Une correspondance sera envoyée au ministre de l’Éducation pour lui proposer la possibilité de transformer le collège de Mghilla en lycée face à l’interruption scolaire des élèves d’El Blahdia contraints de parcourir un long trajet pour arriver au lycée de Sebbala.

La direction régionale des Affaires sociales mènera un recensement afin de prendre en charge les cas sociaux.

Samedi, 12 personnes dont 7 ouvrières agricoles sont décédées à la suite d’un accident de la route survenu à Seballa dans le gouvernorat de Sidi Bouzid.
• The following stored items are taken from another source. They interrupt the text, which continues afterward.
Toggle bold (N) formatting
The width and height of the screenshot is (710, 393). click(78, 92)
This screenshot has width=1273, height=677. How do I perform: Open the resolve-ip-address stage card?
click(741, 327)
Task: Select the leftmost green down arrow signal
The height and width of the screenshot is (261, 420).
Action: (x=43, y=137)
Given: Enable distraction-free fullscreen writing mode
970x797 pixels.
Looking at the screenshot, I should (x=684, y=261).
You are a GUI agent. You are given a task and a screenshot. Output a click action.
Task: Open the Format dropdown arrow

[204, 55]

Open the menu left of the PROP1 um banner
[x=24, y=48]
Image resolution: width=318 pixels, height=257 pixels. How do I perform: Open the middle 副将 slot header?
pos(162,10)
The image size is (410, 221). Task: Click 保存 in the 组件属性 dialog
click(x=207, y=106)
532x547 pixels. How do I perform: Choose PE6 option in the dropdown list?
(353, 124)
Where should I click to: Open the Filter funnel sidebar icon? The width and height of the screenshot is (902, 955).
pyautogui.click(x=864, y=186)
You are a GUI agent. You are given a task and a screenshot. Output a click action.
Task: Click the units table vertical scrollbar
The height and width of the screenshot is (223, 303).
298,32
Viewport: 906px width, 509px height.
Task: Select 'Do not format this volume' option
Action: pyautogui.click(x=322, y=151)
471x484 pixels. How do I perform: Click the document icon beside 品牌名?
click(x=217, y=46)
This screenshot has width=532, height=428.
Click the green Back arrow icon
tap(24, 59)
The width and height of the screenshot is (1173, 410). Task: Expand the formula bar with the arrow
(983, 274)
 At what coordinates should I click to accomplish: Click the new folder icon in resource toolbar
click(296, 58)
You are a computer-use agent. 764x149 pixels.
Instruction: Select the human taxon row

Celui-ci a relancé le débat sur les conditions de travail et de transport des ouvrières agricoles en Tunisie.

 

La veille, dans la région de Ragada, dans le gouvernorat de Kairouan, des ouvrières agricoles avaient chuté d’un camion les transportant vers leur lieu de travail, faisant neuf blessées âgées entre 15 et 56 ans.

 

Le 11 avril dernier, à Zaghouan, deux ouvrières agricoles avaient trouvé la mort dans un accident de la route.

Depuis 2015, plusieurs association avaient tiré la sonnette d’alarme sur le transport anarchique d’ouvrières agricoles.

L’Association Tunisienne des Femmes Démocrates (ATFD) et le Forum Tunisien des Droits Economiques et Sociaux (FTDES) avaient dénoncé les conditions dans lesquelles les travailleuses agricoles sont transportées, mettant l’accent sur la ségrégation dont elles sont victimes.

Une étude du Population Council a souligné la précarité des conditions de travail des ouvrières agricoles en Tunisie. Selon l’étude, dans la région de “Nadhour”, 92% des femmes interrogées indiquent qu’elles se réunissent entre elles de façon informelle, en attendant la camionnette du chef d’exploitation. La durée du travail, la faible rémunération, la quasi absence des droits sociaux, et la pénibilité des conditions du travail constituent autant de facteurs de précarité pour ces ouvrières.